Search code examples
pythonmachine-learningscikit-learnpolynomials

Python PolynomialFeatures transforms data into different shape from the original one


I'm using sklearn's PolynomialFeatures to preprocess data into various degree transformations in order to compare their model fit. Below is my code:

    from sklearn.linear_model import LinearRegression
from sklearn.preprocessing import PolynomialFeatures
from sklearn.model_selection import train_test_split
np.random.seed(0)
# x and y are the original data
n = 100
x = np.linspace(0,10,n) + np.random.randn(n)/5
y = np.sin(x)+n/6 + np.random.randn(n)/10
# using .PolynomialFeatures and fit_transform to   transform original data to degree 2
poly1 = PolynomialFeatures(degree=2)
x_D2_poly = poly1.fit_transform(x)
#check out their dimensions   
x.shape
x_D2_poly.shape

However, the above transformation returned an array of (1, 5151) from the original x of (100, 1). This is not what I have expected. I couldn't figure out what's wrong with my code. It will be great if someone could point out the error of my code or misconception on my part. Should I use alternative methods to transform original data instead?

Thank you.

Sincerely,

[update] So after I used x = x.reshape(-1, 1) to transform the original x, Python does give me the desired output dimension (100, 1) via poly1.fit_transform(x). However, when I did a train_test_split, fitted the data, and tried to obtain predicted values:

x_poly1_train, x_poly1_test, y_train, y_test = train_test_split(x_poly1, y, random_state = 0)
linreg = LinearRegression().fit(x_poly1_train, y_train)
poly_predict = LinearRegression().predict(x)

    

Python returned an error message:

shapes (1,100) and (2,) not aligned: 100 (dim 1) != 2 (dim 0)

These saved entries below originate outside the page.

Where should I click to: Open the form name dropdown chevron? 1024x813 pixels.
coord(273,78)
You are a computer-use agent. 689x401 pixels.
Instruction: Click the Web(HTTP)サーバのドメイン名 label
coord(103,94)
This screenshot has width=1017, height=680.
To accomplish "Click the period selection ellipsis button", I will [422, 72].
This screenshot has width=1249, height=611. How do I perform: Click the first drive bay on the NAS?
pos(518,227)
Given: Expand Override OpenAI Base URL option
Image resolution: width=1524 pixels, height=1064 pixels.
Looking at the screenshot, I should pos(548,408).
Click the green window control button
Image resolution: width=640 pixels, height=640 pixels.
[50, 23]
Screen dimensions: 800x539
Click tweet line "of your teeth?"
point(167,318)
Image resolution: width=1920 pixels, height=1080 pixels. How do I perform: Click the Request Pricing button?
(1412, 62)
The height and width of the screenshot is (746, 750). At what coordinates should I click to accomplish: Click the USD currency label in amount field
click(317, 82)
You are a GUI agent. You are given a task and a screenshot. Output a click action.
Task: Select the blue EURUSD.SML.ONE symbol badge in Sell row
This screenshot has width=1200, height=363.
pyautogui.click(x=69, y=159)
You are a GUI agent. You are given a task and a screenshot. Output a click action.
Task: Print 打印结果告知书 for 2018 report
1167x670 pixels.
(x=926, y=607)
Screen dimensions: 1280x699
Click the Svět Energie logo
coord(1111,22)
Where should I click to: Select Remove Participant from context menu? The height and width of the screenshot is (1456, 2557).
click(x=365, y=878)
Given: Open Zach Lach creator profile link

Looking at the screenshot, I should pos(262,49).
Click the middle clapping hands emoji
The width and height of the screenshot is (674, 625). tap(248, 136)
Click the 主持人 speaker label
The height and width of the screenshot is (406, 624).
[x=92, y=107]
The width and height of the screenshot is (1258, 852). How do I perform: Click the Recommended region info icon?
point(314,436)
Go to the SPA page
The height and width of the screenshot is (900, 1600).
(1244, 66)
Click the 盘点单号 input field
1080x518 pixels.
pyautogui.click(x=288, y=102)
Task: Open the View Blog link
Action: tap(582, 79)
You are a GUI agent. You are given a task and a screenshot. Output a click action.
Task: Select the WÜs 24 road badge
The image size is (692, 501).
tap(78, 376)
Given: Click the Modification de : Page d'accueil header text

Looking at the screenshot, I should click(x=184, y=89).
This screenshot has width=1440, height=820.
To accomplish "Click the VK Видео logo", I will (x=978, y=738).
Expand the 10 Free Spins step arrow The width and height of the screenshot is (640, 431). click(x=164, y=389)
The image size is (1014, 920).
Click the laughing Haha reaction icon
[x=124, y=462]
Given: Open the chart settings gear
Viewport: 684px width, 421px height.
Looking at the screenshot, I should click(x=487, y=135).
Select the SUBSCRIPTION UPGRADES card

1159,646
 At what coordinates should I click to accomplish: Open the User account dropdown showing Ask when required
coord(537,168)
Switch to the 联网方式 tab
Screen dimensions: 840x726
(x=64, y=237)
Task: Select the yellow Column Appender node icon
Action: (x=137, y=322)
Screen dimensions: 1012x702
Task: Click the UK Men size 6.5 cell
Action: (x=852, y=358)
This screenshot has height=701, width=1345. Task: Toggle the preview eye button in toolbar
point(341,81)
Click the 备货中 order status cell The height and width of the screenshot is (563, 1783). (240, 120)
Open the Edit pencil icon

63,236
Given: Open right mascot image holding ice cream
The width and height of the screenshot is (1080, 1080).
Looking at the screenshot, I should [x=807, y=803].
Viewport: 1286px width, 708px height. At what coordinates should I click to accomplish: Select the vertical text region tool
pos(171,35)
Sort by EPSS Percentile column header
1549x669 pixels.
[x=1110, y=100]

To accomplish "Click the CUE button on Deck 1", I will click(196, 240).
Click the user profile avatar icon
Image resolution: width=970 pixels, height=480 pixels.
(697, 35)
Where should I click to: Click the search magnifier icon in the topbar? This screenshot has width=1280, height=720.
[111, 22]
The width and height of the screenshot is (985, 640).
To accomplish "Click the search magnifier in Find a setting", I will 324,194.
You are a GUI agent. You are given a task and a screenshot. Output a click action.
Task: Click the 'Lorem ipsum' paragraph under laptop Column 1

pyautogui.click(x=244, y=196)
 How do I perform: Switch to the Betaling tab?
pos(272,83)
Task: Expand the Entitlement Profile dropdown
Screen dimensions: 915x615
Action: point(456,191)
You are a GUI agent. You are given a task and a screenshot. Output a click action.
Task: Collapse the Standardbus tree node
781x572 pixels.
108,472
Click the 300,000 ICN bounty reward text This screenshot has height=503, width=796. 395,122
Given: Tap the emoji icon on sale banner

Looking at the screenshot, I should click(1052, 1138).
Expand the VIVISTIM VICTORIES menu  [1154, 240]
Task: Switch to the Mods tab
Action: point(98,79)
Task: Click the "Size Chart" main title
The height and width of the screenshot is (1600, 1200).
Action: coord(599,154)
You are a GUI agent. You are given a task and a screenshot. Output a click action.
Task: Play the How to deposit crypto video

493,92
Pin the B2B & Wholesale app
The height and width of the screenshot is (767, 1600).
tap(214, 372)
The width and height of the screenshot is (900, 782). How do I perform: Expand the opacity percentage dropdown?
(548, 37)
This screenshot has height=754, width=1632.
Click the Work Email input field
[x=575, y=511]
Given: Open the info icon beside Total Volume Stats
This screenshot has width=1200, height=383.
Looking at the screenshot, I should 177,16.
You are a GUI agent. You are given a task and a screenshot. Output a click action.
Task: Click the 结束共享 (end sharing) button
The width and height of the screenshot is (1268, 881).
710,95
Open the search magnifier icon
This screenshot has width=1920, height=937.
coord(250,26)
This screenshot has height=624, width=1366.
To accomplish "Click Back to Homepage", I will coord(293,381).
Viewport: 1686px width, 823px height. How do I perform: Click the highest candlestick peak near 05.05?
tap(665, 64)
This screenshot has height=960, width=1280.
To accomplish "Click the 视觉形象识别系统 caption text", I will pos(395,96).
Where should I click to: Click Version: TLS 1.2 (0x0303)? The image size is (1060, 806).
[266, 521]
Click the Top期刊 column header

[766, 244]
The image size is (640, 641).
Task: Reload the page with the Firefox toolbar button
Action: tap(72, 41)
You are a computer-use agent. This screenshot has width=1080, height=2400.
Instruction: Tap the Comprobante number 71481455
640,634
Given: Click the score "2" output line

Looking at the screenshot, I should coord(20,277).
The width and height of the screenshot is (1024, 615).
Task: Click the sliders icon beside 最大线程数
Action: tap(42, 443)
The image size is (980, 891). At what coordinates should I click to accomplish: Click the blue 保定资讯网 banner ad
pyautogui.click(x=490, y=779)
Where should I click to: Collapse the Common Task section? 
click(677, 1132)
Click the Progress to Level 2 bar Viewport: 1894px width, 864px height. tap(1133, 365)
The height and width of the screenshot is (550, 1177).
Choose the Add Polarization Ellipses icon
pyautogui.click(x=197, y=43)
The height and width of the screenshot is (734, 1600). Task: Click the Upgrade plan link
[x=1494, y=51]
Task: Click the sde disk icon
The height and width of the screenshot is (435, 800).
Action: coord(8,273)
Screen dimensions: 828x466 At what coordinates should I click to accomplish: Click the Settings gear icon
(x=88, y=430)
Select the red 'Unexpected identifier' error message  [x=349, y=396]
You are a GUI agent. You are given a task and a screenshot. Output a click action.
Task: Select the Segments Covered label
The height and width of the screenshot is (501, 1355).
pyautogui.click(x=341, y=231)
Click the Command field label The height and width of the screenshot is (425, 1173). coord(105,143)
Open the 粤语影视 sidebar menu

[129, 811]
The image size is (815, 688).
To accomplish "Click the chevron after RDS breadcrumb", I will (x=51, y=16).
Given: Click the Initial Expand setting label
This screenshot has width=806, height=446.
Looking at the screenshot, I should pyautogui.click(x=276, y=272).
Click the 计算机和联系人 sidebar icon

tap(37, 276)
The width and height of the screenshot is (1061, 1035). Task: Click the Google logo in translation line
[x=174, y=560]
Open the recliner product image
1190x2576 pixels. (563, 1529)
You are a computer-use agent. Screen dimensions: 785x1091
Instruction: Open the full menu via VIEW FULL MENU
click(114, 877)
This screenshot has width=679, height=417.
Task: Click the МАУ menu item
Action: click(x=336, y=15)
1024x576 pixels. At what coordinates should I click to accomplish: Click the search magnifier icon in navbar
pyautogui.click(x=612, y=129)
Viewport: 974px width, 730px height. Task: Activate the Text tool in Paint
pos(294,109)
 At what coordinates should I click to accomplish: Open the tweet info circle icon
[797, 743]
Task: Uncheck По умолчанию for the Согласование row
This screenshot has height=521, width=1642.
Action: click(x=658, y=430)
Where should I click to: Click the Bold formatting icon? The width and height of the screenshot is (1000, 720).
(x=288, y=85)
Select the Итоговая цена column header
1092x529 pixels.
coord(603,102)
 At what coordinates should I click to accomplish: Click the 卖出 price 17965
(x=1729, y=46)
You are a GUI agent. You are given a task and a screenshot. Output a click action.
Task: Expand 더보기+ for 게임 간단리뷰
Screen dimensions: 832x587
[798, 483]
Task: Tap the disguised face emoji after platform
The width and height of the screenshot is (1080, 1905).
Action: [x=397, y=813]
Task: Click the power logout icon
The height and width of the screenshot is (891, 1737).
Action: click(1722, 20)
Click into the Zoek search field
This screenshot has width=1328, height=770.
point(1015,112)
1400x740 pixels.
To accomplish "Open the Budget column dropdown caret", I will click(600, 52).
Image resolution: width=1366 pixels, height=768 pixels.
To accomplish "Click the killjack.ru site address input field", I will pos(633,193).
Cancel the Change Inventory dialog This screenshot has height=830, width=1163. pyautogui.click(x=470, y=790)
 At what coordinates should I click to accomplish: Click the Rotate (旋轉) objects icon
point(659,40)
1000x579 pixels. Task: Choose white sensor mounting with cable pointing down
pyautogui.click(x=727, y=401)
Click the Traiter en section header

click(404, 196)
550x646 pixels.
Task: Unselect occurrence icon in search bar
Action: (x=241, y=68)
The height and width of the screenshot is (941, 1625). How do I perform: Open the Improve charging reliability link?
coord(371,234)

Apparently, there must be somewhere I got the dimensional thing wrong again. Could anyone shed some light on this?

Thank you.


Solution

  • I think you need to reshape your x like

    x=x.reshape(-1,1)
    

    Your x had shape (100,) not (100,1) and fit_transform expects 2 dimensions. The reason you were getting 5151 features is that you were seeing one feature for each distinct pair (100*99/2 = 4950), one feature for each feature squared (100), 1 feature for first power of each feature (100), and one the 0th power (1).

    Response to your edited question: You need to call transform to convert the data you wish to predict on.